More than a week later, the remnants produced further rains across southern areas of the state. Roughly 100 to 150 mm of rain fell across the Roper-McArthur and Victoria river districts, leading to significant water level rise. Moderate flooding took place in Kalkarindji along the Victoria River on 12–13 February while low-lying areas along the McArthur River in Borroloola flooded on both 10 and 13 February. Along the Northern Territory–Queensland border, 214.7 mm fell in Wollogorang. As the remnants passed near Tennant Creek, wind gusts reached 65 km/h, though rainfall was fairly limited with only 17 mm falling.

===Queensland===
Owing to a wetter-than-average January, cattle herders in Queensland moved their herds to higher ground.

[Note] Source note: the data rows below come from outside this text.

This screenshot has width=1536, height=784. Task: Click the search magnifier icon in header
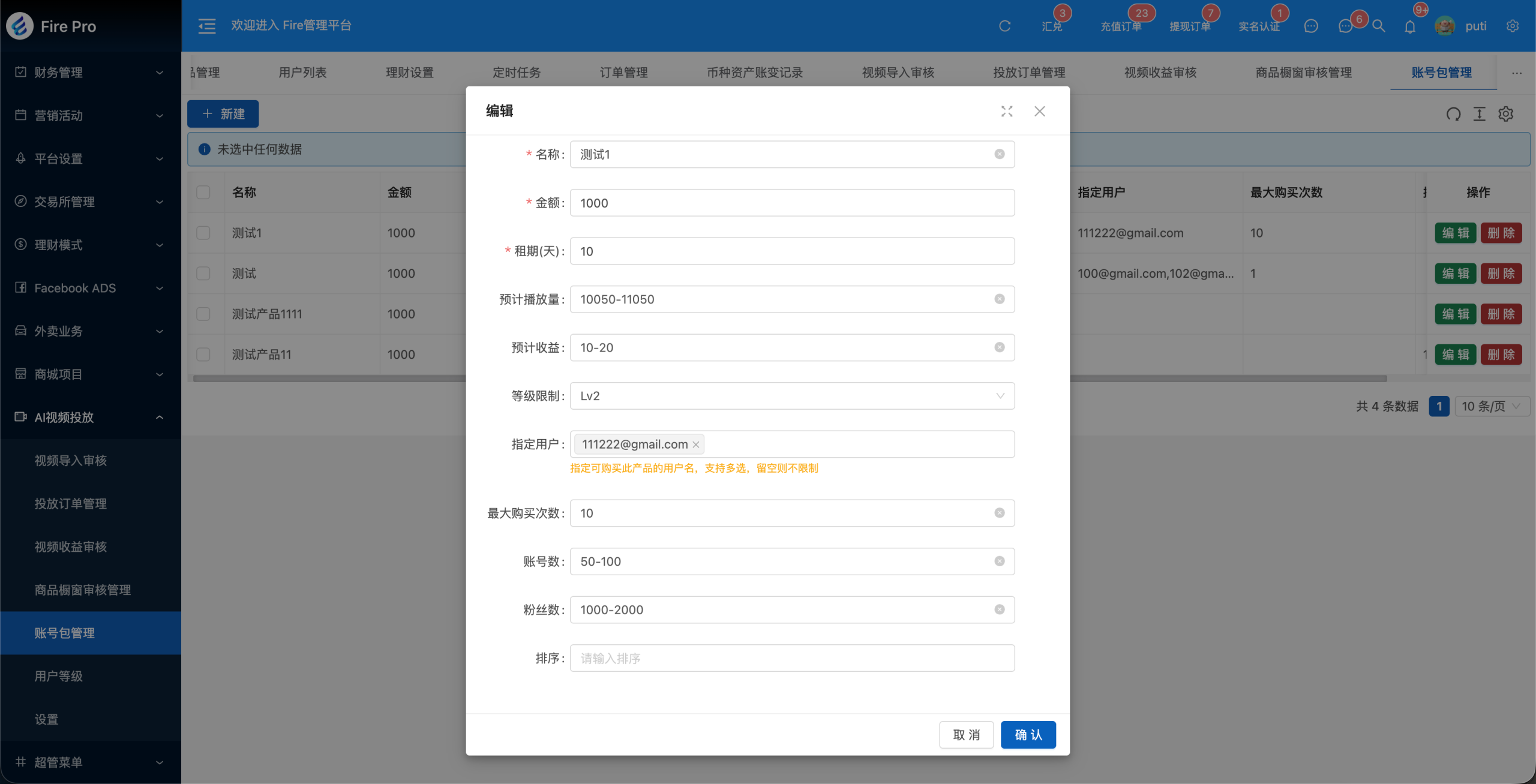(x=1378, y=26)
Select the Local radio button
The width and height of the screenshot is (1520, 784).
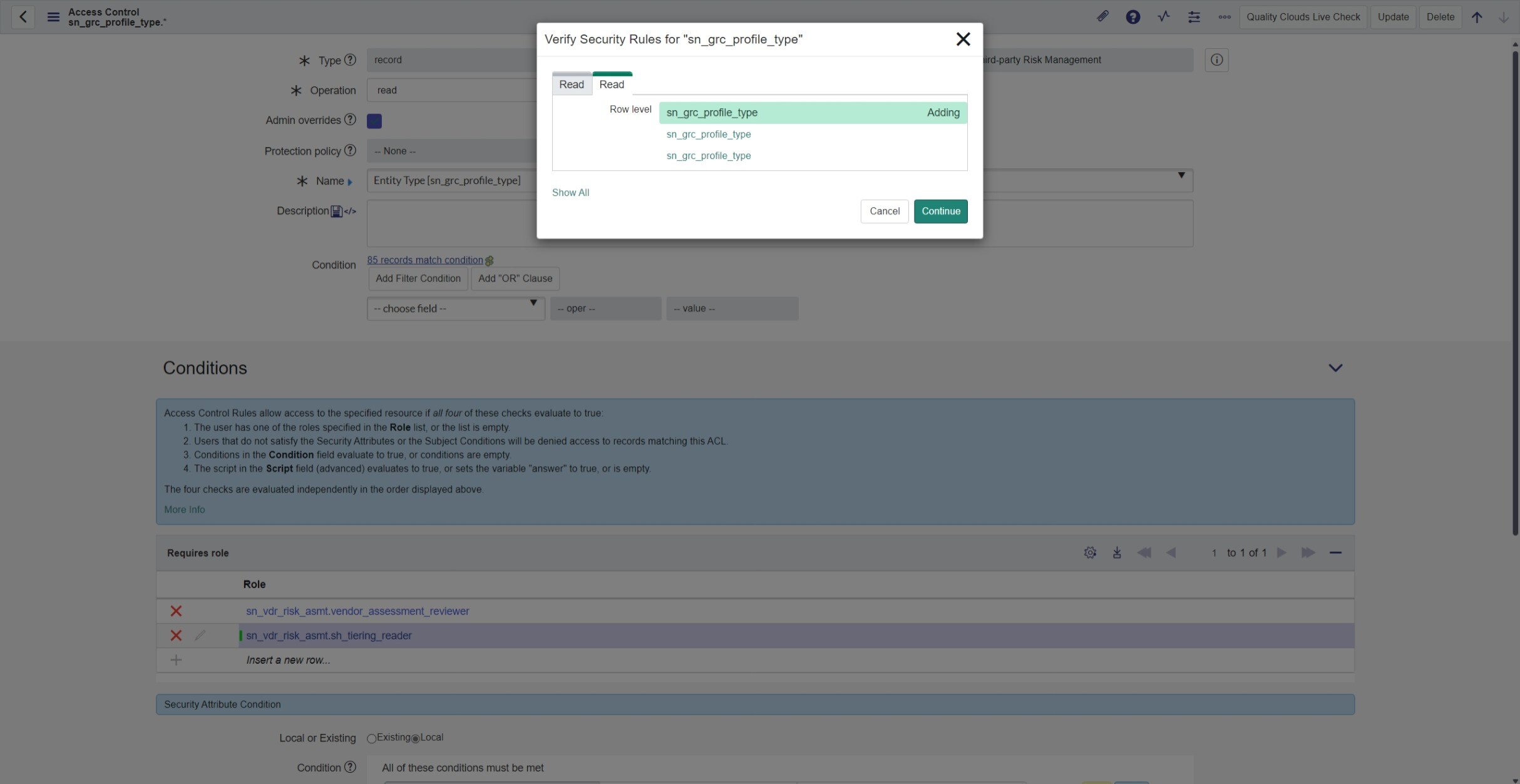tap(415, 738)
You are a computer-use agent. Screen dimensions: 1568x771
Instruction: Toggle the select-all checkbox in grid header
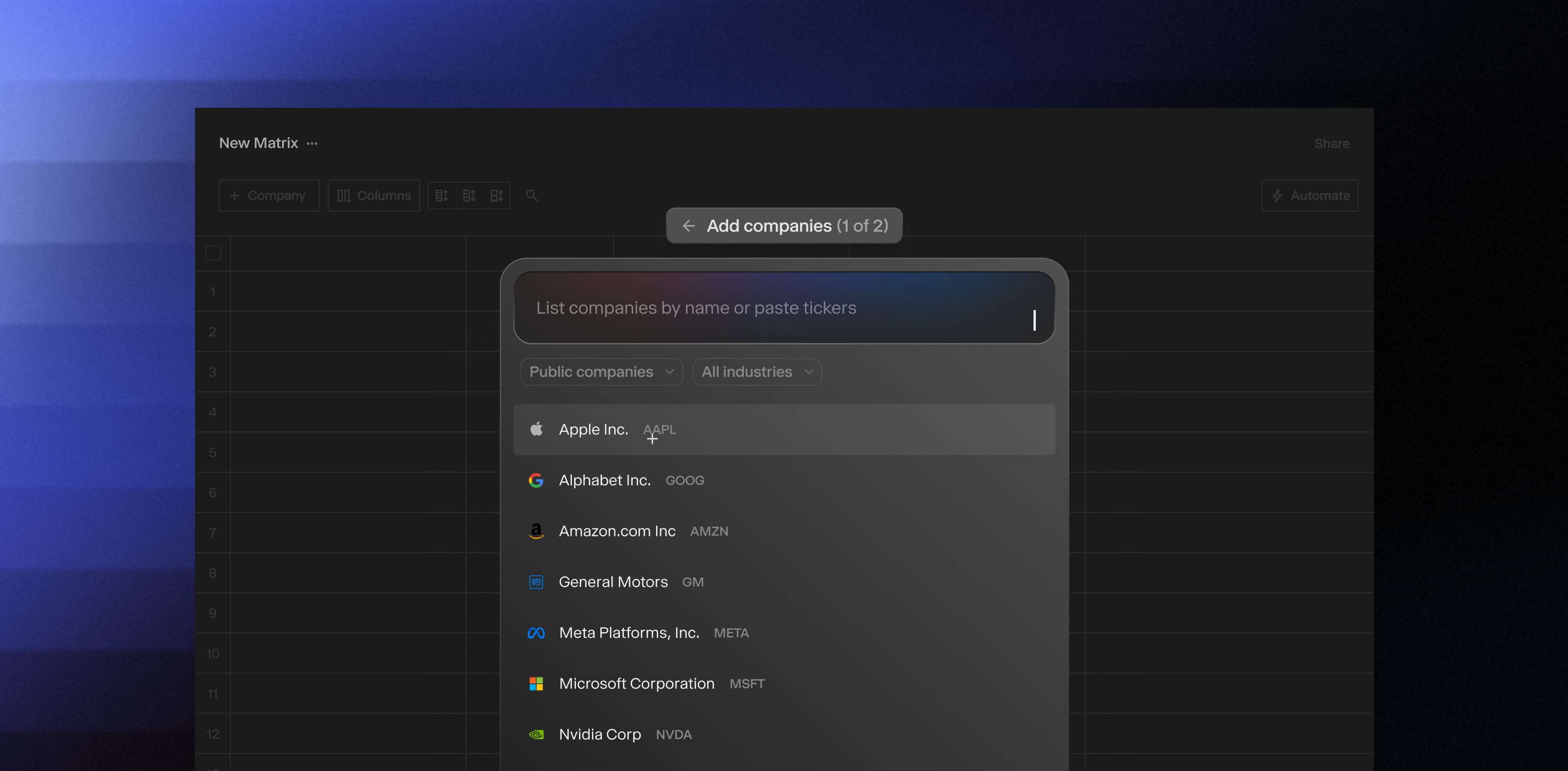click(x=213, y=253)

During the time in which Fletcher became nearly stationary over the southeastern Gulf of Carpentaria, it produced prolonged and heavy rains across much of western Queensland. Many areas experienced a week of continuous rainfall, with Kowanyama measuring at least 100 mm for six days straight, including a daily peak of 361.2 mm. Total rains from Fletcher's passage amounted to 1256.8 mm over an eight-day span. These rains greatly contributed to making February 2014 the wettest month on record in Kowanyama, with 1470.6 mm ultimately recorded. Normanton, situated near where Fletcher made landfall on 3 February, saw considerably less rainfall, with total accumulations of 187 mm. Mornington Island also experienced considerably less rainfall, with 189 mm falling over 11 days. On 2 February, as Fletcher passed south of the island, wind gusts peaked at 63 km/h. In Far North Queensland, near-gale to gale-force wind gusts affected coastal areas around Weipa for three days; a maximum gust of 65 km/h was measured on 5 February. A total of 583.2 mm of rain fell in Weipa as both Fletcher and the nearby monsoon brought continuous moisture to the region. Near where Fletcher made landfall for a final time on 9 February, Burketown experienced gale-force winds on both 9 and 10 February as the remnants of Fletcher tracked westward. Rainfall in the town amounted to 263.1 mm over a nine-day period.

Flooding in Kowanyama began on 3 February as roads "turned into rivers" and the land around the town turned into a swamp. The mayor of Kowanyama described the town as "its own little island." However, residents were prepared for the storm and had supplies stocked up. Owing to the weak nature of the storm, no wind damage occurred throughout Queensland.